• _TASK OBJECTIVE_: Each line of the listing below must be set down exactly.
--*--
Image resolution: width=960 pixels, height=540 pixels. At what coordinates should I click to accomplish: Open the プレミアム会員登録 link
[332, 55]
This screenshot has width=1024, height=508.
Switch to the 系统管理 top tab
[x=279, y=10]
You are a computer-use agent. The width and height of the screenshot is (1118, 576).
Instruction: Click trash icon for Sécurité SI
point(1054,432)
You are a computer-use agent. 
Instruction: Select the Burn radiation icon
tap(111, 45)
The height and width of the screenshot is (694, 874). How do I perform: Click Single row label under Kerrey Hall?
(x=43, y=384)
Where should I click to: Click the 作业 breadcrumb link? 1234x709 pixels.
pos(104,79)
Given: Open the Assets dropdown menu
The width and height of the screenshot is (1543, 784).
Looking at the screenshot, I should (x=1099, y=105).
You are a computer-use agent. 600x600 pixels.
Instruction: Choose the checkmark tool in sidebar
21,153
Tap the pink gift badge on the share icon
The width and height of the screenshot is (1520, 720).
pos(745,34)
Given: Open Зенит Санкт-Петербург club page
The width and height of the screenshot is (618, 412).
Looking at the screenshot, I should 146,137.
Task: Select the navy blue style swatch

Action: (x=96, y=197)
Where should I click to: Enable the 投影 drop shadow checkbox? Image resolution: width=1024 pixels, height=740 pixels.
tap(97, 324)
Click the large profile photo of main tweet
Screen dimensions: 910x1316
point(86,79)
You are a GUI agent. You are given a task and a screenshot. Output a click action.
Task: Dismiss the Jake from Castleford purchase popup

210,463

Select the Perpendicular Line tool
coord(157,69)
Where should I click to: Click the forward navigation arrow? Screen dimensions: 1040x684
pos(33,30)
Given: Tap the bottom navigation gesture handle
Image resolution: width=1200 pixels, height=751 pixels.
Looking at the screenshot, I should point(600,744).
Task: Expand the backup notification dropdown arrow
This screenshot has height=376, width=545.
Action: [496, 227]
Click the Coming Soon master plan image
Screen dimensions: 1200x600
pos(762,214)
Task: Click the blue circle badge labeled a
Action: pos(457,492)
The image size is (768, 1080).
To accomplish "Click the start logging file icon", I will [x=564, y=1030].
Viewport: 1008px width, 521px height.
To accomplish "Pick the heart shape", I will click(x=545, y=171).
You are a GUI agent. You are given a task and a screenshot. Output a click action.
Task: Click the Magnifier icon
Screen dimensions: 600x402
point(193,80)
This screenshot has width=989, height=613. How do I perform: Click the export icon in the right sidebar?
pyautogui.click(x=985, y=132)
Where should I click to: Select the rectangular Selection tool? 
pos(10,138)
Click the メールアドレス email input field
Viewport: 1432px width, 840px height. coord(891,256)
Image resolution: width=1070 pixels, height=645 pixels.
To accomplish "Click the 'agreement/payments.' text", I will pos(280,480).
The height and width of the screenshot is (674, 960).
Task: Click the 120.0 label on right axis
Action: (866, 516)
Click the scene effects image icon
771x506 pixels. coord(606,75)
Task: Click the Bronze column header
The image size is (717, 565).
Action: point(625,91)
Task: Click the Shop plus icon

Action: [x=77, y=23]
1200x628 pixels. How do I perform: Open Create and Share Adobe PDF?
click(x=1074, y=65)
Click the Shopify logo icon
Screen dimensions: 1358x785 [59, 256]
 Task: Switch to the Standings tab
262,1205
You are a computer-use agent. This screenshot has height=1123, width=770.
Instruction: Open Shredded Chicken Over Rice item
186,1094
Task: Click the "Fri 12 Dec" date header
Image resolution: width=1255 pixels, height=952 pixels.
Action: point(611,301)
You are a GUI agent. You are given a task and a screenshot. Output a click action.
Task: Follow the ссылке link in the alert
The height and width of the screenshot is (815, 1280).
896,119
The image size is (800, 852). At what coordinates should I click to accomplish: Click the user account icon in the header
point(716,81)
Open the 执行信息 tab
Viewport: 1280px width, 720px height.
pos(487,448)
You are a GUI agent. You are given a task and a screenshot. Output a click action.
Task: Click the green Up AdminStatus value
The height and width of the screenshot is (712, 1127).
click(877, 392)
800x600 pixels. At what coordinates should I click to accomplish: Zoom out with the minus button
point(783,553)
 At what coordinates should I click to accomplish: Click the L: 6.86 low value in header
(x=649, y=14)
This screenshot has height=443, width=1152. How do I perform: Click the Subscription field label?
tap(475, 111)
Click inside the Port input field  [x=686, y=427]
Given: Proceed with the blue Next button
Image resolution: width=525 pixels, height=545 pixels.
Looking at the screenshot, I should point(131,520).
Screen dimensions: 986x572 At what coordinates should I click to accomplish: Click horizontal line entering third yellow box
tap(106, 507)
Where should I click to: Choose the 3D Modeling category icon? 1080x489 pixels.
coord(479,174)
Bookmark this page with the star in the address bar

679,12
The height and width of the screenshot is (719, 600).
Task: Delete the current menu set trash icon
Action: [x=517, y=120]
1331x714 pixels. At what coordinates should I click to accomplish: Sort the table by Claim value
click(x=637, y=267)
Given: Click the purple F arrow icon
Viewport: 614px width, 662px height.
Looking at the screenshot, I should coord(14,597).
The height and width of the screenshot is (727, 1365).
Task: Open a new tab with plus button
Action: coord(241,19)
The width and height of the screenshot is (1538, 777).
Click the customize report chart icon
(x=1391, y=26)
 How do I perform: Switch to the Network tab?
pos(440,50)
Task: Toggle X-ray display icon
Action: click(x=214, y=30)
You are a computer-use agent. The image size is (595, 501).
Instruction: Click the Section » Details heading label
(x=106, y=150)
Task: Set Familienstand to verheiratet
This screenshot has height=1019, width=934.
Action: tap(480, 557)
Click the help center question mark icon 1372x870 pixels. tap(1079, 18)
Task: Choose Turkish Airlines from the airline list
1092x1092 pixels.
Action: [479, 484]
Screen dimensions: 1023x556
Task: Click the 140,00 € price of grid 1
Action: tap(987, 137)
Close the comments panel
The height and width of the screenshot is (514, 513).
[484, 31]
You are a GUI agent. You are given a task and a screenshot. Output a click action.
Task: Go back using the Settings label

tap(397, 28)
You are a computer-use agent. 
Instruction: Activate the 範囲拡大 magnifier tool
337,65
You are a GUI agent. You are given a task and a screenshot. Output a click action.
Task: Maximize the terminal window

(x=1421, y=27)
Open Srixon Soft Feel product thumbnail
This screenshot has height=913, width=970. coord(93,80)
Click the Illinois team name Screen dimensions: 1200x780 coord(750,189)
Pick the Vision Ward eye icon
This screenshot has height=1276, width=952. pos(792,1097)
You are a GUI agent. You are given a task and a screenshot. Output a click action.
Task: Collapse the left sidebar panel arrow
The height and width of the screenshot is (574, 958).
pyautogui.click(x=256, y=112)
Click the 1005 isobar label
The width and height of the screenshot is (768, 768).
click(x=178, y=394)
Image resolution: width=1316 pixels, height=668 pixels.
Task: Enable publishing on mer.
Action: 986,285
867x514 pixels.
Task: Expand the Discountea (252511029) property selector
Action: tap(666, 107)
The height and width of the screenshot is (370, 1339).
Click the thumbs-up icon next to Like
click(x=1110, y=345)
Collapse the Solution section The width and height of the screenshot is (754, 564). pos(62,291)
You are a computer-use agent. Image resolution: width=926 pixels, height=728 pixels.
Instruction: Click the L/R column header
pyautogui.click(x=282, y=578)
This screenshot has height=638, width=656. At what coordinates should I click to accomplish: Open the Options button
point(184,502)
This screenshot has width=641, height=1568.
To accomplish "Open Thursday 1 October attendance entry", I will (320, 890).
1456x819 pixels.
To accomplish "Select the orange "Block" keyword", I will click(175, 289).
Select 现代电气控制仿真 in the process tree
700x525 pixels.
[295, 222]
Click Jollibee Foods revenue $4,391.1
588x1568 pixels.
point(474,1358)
--*--
• _TASK SOLUTION_:
Image resolution: width=960 pixels, height=540 pixels. At what coordinates should I click to accomplish: Open the プレミアム会員登録 link
[332, 55]
This screenshot has width=1024, height=508.
Switch to the 系统管理 top tab
[x=279, y=10]
You are a computer-use agent. The width and height of the screenshot is (1118, 576).
Instruction: Click trash icon for Sécurité SI
point(1054,432)
You are a computer-use agent. 
Instruction: Select the Burn radiation icon
tap(111, 45)
The height and width of the screenshot is (694, 874). How do I perform: Click Single row label under Kerrey Hall?
(x=43, y=384)
Where should I click to: Click the 作业 breadcrumb link? 1234x709 pixels.
pos(104,79)
Given: Open the Assets dropdown menu
The width and height of the screenshot is (1543, 784).
Looking at the screenshot, I should (x=1099, y=105).
You are a computer-use agent. 600x600 pixels.
Instruction: Choose the checkmark tool in sidebar
21,153
Tap the pink gift badge on the share icon
The width and height of the screenshot is (1520, 720).
pos(745,34)
Given: Open Зенит Санкт-Петербург club page
The width and height of the screenshot is (618, 412).
Looking at the screenshot, I should 146,137.
Task: Select the navy blue style swatch

Action: (x=96, y=197)
Where should I click to: Enable the 投影 drop shadow checkbox? Image resolution: width=1024 pixels, height=740 pixels.
tap(97, 324)
Click the large profile photo of main tweet
Screen dimensions: 910x1316
point(86,79)
You are a GUI agent. You are given a task and a screenshot. Output a click action.
Task: Dismiss the Jake from Castleford purchase popup

210,463

Select the Perpendicular Line tool
coord(157,69)
Where should I click to: Click the forward navigation arrow? Screen dimensions: 1040x684
pos(33,30)
Given: Tap the bottom navigation gesture handle
Image resolution: width=1200 pixels, height=751 pixels.
Looking at the screenshot, I should point(600,744).
Task: Expand the backup notification dropdown arrow
This screenshot has height=376, width=545.
Action: [496, 227]
Click the Coming Soon master plan image
Screen dimensions: 1200x600
pos(762,214)
Task: Click the blue circle badge labeled a
Action: pos(457,492)
The image size is (768, 1080).
To accomplish "Click the start logging file icon", I will [x=564, y=1030].
Viewport: 1008px width, 521px height.
To accomplish "Pick the heart shape", I will click(x=545, y=171).
You are a GUI agent. You are given a task and a screenshot. Output a click action.
Task: Click the Magnifier icon
Screen dimensions: 600x402
point(193,80)
This screenshot has width=989, height=613. How do I perform: Click the export icon in the right sidebar?
pyautogui.click(x=985, y=132)
Where should I click to: Select the rectangular Selection tool? 
pos(10,138)
Click the メールアドレス email input field
Viewport: 1432px width, 840px height. coord(891,256)
Image resolution: width=1070 pixels, height=645 pixels.
To accomplish "Click the 'agreement/payments.' text", I will pos(280,480).
The height and width of the screenshot is (674, 960).
Task: Click the 120.0 label on right axis
Action: (866, 516)
Click the scene effects image icon
771x506 pixels. coord(606,75)
Task: Click the Bronze column header
The image size is (717, 565).
Action: point(625,91)
Task: Click the Shop plus icon

Action: [x=77, y=23]
1200x628 pixels. How do I perform: Open Create and Share Adobe PDF?
click(x=1074, y=65)
Click the Shopify logo icon
Screen dimensions: 1358x785 [59, 256]
 Task: Switch to the Standings tab
262,1205
You are a computer-use agent. This screenshot has height=1123, width=770.
Instruction: Open Shredded Chicken Over Rice item
186,1094
Task: Click the "Fri 12 Dec" date header
Image resolution: width=1255 pixels, height=952 pixels.
Action: point(611,301)
You are a GUI agent. You are given a task and a screenshot. Output a click action.
Task: Follow the ссылке link in the alert
The height and width of the screenshot is (815, 1280).
896,119
The image size is (800, 852). At what coordinates should I click to accomplish: Click the user account icon in the header
point(716,81)
Open the 执行信息 tab
Viewport: 1280px width, 720px height.
pos(487,448)
You are a GUI agent. You are given a task and a screenshot. Output a click action.
Task: Click the green Up AdminStatus value
The height and width of the screenshot is (712, 1127).
click(877, 392)
800x600 pixels. At what coordinates should I click to accomplish: Zoom out with the minus button
point(783,553)
 At what coordinates should I click to accomplish: Click the L: 6.86 low value in header
(x=649, y=14)
This screenshot has height=443, width=1152. How do I perform: Click the Subscription field label?
tap(475, 111)
Click inside the Port input field  [x=686, y=427]
Given: Proceed with the blue Next button
Image resolution: width=525 pixels, height=545 pixels.
Looking at the screenshot, I should point(131,520).
Screen dimensions: 986x572 At what coordinates should I click to accomplish: Click horizontal line entering third yellow box
tap(106, 507)
Where should I click to: Choose the 3D Modeling category icon? 1080x489 pixels.
coord(479,174)
Bookmark this page with the star in the address bar

679,12
The height and width of the screenshot is (719, 600).
Task: Delete the current menu set trash icon
Action: [x=517, y=120]
1331x714 pixels. At what coordinates should I click to accomplish: Sort the table by Claim value
click(x=637, y=267)
Given: Click the purple F arrow icon
Viewport: 614px width, 662px height.
Looking at the screenshot, I should coord(14,597).
The height and width of the screenshot is (727, 1365).
Task: Open a new tab with plus button
Action: coord(241,19)
The width and height of the screenshot is (1538, 777).
Click the customize report chart icon
(x=1391, y=26)
 How do I perform: Switch to the Network tab?
pos(440,50)
Task: Toggle X-ray display icon
Action: click(x=214, y=30)
You are a computer-use agent. The image size is (595, 501).
Instruction: Click the Section » Details heading label
(x=106, y=150)
Task: Set Familienstand to verheiratet
This screenshot has height=1019, width=934.
Action: tap(480, 557)
Click the help center question mark icon 1372x870 pixels. tap(1079, 18)
Task: Choose Turkish Airlines from the airline list
1092x1092 pixels.
Action: [479, 484]
Screen dimensions: 1023x556
Task: Click the 140,00 € price of grid 1
Action: tap(987, 137)
Close the comments panel
The height and width of the screenshot is (514, 513).
[484, 31]
You are a GUI agent. You are given a task and a screenshot. Output a click action.
Task: Go back using the Settings label

tap(397, 28)
You are a computer-use agent. 
Instruction: Activate the 範囲拡大 magnifier tool
337,65
You are a GUI agent. You are given a task and a screenshot. Output a click action.
Task: Maximize the terminal window

(x=1421, y=27)
Open Srixon Soft Feel product thumbnail
This screenshot has height=913, width=970. coord(93,80)
Click the Illinois team name Screen dimensions: 1200x780 coord(750,189)
Pick the Vision Ward eye icon
This screenshot has height=1276, width=952. pos(792,1097)
You are a GUI agent. You are given a task and a screenshot. Output a click action.
Task: Collapse the left sidebar panel arrow
The height and width of the screenshot is (574, 958).
pyautogui.click(x=256, y=112)
Click the 1005 isobar label
The width and height of the screenshot is (768, 768).
click(x=178, y=394)
Image resolution: width=1316 pixels, height=668 pixels.
Task: Enable publishing on mer.
Action: 986,285
867x514 pixels.
Task: Expand the Discountea (252511029) property selector
Action: tap(666, 107)
The height and width of the screenshot is (370, 1339).
Click the thumbs-up icon next to Like
click(x=1110, y=345)
Collapse the Solution section The width and height of the screenshot is (754, 564). pos(62,291)
You are a computer-use agent. Image resolution: width=926 pixels, height=728 pixels.
Instruction: Click the L/R column header
pyautogui.click(x=282, y=578)
This screenshot has height=638, width=656. At what coordinates should I click to accomplish: Open the Options button
point(184,502)
This screenshot has width=641, height=1568.
To accomplish "Open Thursday 1 October attendance entry", I will (320, 890).
1456x819 pixels.
To accomplish "Select the orange "Block" keyword", I will click(175, 289).
Select 现代电气控制仿真 in the process tree
700x525 pixels.
[295, 222]
Click Jollibee Foods revenue $4,391.1
588x1568 pixels.
point(474,1358)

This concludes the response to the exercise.